The Dow Jones Industrial Average index fell 1.4%, posting its biggest one-day drop in almost a year. Other major indexes also posted declines, with the S&P 500 and Nasdaq Composite losing 1.4% and 1.8%, respectively.
Following the release of the CPI data, the Chicago Mercantile Exchange (CME) reported a significant increase in the likelihood that the Federal Open Market Committee (FOMC) will hold interest rates in March. The chance of monetary policy tightening rose from 53 percent at the end of January to as high as 92 percent.
Unlike most types of assets, Bitcoin has shown resilience. Although Bitcoin briefly fell below $49,000, it is still well above the price it had before the data was released. The cryptocurrency even boasts a fifteen percent increase over the previous week, when it is currently settling at around $49,500.
This phenomenon underscores Bitcoin’s distinctive profit and risk profile compared to classic assets. Although it is not completely immune to market forces, its volatility can sometimes serve as a buffer against unexpected events.
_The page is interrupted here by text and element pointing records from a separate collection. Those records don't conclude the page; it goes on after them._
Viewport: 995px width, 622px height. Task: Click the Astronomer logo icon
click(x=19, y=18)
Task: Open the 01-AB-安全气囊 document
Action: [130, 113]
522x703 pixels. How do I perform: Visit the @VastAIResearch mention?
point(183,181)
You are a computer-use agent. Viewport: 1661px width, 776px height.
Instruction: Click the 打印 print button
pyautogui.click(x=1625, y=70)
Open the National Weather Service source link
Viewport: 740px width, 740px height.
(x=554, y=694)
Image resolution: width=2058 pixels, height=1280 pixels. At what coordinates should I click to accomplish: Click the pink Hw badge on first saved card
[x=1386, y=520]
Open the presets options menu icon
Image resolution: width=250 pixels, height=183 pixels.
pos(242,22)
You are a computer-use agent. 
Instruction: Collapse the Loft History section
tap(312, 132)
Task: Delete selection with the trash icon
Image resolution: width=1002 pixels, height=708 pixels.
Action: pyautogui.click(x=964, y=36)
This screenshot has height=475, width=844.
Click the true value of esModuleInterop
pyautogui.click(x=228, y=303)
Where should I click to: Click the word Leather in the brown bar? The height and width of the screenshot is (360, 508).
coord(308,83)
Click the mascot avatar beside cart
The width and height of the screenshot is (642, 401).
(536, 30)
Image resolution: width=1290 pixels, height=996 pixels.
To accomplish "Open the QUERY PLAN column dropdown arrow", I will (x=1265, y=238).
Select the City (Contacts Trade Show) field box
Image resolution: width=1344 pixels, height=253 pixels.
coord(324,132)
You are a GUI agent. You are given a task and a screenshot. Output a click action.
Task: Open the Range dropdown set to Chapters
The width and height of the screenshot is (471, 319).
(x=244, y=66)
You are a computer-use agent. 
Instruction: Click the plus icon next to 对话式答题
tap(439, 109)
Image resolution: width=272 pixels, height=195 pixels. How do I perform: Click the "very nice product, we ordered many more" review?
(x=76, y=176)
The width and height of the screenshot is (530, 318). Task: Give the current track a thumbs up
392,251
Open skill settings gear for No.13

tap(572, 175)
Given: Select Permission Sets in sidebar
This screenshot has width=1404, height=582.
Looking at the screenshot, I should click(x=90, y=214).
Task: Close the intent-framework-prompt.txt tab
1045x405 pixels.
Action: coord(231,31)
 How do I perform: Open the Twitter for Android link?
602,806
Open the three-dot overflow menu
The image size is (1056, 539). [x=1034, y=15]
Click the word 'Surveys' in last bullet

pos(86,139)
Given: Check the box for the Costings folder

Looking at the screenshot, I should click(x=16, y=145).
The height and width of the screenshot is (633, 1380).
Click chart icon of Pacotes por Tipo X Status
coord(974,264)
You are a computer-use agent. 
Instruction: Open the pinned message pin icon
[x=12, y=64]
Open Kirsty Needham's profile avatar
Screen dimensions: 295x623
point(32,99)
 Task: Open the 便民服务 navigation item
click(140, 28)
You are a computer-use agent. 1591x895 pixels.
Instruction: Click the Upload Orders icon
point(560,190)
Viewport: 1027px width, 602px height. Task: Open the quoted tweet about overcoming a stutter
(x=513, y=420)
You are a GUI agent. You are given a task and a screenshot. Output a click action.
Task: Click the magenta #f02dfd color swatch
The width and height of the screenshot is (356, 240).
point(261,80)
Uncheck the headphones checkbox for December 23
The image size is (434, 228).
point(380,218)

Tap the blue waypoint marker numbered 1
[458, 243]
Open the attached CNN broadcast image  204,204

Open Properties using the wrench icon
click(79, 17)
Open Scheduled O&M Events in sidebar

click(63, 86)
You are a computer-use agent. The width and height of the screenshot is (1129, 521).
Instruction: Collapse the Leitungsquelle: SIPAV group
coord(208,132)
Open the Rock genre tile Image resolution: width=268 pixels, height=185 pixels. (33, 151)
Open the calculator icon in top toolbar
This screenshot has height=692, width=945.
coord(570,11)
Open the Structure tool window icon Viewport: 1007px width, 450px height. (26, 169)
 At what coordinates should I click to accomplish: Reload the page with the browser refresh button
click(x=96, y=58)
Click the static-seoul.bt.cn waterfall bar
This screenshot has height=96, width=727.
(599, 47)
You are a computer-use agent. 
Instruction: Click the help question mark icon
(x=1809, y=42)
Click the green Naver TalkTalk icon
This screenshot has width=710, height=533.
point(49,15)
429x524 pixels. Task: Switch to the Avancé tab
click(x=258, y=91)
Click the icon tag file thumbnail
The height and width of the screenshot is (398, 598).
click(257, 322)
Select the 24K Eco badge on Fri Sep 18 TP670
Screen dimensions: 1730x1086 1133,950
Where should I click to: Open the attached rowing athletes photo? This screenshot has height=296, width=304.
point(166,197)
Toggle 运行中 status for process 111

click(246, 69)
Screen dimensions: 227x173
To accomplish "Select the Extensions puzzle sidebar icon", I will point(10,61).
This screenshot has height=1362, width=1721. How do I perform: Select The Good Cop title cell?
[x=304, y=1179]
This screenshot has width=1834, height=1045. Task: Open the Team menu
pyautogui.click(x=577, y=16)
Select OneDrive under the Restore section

But for the broader market, the future remains uncertain. CME data also revealed a significant drop in expectations for an interest rate cut by the FOMC in May. Prior to the release of the inflation report, some 58% of traders expected a reduction, but that number has fallen to just 36.1%. Attention now turns to June, where expectations of a potential cut remain in place, albeit with less certainty.